* _TASK PROMPT_: Work out how many lines in the material below hold the word "instantly". Write only the number.

* _PROVIDED DATA_:
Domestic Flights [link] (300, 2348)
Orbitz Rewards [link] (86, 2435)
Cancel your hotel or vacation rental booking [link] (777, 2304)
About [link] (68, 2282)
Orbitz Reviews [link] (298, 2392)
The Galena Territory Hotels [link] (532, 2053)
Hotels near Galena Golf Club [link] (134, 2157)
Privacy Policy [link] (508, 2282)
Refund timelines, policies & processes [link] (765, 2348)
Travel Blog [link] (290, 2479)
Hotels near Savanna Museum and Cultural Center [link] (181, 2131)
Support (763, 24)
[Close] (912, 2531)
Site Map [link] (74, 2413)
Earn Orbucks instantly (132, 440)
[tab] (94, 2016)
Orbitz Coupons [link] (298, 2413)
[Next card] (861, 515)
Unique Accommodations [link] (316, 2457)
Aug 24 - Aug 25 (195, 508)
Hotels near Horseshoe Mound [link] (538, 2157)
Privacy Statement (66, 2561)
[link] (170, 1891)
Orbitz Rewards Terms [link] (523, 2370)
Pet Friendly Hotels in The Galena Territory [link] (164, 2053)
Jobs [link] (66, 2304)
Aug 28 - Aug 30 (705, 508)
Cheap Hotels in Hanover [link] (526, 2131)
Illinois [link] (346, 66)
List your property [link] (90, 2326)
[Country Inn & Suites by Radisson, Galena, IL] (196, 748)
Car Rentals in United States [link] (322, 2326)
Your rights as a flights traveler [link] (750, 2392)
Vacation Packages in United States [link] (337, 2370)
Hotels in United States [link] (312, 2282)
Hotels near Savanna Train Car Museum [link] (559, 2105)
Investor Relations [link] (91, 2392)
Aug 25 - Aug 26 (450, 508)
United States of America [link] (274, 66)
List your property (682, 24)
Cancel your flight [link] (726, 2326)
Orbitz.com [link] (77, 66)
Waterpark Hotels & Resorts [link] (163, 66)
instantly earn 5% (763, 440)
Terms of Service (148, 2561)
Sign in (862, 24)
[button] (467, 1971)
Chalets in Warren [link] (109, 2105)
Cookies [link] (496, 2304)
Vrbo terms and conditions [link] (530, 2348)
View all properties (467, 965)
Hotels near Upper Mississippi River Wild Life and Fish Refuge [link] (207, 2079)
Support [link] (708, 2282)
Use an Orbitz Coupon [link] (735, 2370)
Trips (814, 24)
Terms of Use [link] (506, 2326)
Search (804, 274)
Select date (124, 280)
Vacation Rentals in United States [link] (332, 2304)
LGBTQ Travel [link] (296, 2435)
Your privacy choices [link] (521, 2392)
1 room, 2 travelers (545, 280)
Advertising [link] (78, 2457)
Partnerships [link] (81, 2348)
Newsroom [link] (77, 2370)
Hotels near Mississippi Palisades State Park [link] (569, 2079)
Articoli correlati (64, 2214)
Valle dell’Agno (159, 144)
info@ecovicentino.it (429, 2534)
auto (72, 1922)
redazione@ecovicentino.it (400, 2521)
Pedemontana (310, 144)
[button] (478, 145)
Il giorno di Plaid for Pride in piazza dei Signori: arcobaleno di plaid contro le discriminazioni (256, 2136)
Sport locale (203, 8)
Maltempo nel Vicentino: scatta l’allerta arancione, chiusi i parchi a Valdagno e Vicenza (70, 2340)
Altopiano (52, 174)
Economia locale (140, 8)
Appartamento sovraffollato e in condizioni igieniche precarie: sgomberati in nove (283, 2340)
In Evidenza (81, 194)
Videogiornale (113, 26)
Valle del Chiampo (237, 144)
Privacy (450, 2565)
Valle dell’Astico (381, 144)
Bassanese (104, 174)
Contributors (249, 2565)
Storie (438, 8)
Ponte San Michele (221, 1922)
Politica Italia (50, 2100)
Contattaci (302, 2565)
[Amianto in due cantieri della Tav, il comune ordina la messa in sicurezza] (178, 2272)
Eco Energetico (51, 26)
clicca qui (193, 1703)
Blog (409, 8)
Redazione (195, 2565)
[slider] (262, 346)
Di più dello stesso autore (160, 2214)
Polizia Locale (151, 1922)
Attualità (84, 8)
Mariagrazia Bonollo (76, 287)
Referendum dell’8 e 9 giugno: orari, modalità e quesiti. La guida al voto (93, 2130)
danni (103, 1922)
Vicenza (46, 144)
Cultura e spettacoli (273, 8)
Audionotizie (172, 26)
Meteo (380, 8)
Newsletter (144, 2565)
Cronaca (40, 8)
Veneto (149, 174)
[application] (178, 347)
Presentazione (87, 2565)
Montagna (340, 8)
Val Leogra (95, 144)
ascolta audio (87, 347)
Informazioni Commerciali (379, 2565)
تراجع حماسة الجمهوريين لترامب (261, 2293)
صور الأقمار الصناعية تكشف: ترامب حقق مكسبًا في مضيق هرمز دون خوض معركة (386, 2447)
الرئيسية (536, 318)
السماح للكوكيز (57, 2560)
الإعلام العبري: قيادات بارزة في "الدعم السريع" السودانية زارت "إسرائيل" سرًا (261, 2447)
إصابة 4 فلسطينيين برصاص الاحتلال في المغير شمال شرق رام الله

* _EXERCISE RESPONSE_: 2